LINTASJATIM.com, Tulungagung – Belasan jurnalis asal Tulungagung berkunjung ngangsu kaweruh ke Kota Solo dan Yogjakarta. Persatuan Wartawan Indonesia (PWI) Tulungagung memilih ‘Study Referensi’ ke PWI Surakarta, Monumen Pers NasionL hingga ke salah satu media di Yogjakarta.
Tiba di Surakarta langsung disambut oleh Ketua Dewan Kehormatan PWI Surakarta, Andjar Hari Wartono Sekretaris, Asep Abdullah Rowi serta Bendahara PWI Surakarta, Dwi Puspitaningrum. Sedangkan Ketua PWI Surakarta, Anas Syahirul masih dalam kegiatan di KADIN Surakarta.
Ketua Dewan Kehormatan PWI Surakarta, Andjar Hari Wartono atau yang kerap disapa Pak Lek menjelaskan banyak hal didiskusikan dengan belasan wartawan yang dikomandani Ketua PWI Tulungagung Wiwieko Dharmaidiningrum.
Ia mengungkapkan perihal kondisi pers yang penuh dinamis dengan adanya perkembangan teknologi. Dirinya yang dahulu berada di media cetak harus berubah mengikuti zaman media online dan media sosial ia lakoni.
Tapi tidak lantas menyerah, pasti ada celah. Ditunjang semangat 45 para jurnalis bekerja kayak handphone multi tasking. Tidak lagi sekadar bisa menulis di portal berita atau platform cetak.
“Kita harus bisa beradaptasi dengan dunia jurnalistik. Harus bisa beradaptasi dengan dunia jurnalistik kekinian,” beber Pak Lek dikutip Lintasjatim.com, Senin (28/10/2024).
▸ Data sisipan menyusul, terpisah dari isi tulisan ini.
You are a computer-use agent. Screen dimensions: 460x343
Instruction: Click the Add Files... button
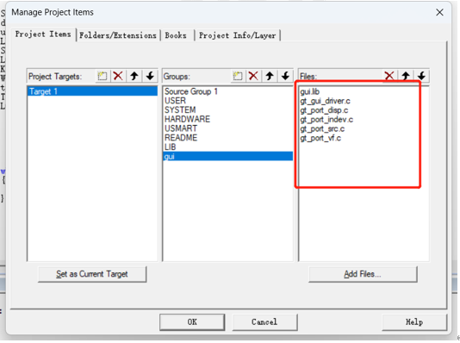[x=363, y=274]
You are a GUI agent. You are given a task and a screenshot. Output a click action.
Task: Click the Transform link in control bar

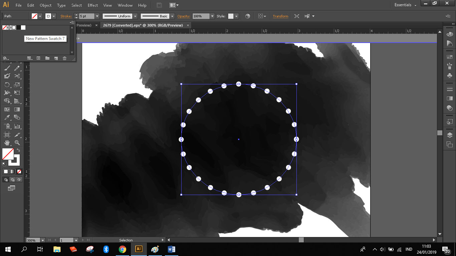[x=280, y=16]
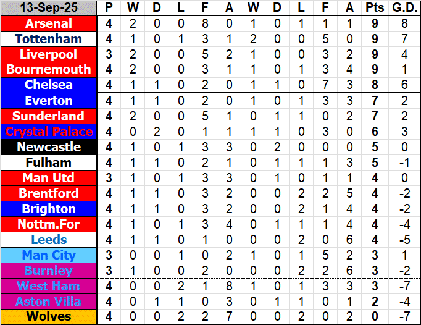This screenshot has width=421, height=325.
Task: Click the Sunderland team name
Action: click(49, 116)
Dirinya mengulas seharusnya bisa nyooting layaknya kameramen televisi. Stelah itu mengupload dalam social media yang kini berjibun. Mulai Facebook, Instagram, TikTok, YouTube juga X Twiter dan thread.
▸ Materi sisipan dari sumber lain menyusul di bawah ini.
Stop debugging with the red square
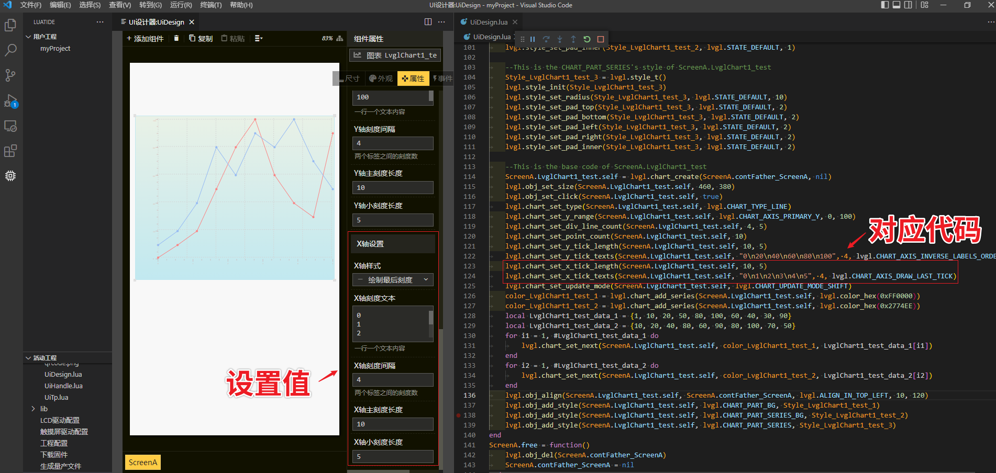This screenshot has width=996, height=473. tap(601, 39)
“Ini bagi wartawan seumuran ABG angkatan babe gue sweet dak munggah (60 keatas) dengan ajian kepepet harus bisa. Soal kualitas videonya banyak gambar goyang itu belakangan,” jelasnya.
Setelah itu, berkunjung dan berdiskusi ke salah satu media nasional swasta di Yogjakarta. Transformasi digital mau tidak mau mengikuti perkembangan zaman sekaligus mengikuti permintaan pasar atau pembaca.
Editor In Chief Radar Jogja, Ribut Raharjo mengungkapkan perusahaan mulai mengikuti di era disrupsi dengan pembuatan konten di YouTube, Facebook hingga podcast yang sudah memiliki studio tersendiri.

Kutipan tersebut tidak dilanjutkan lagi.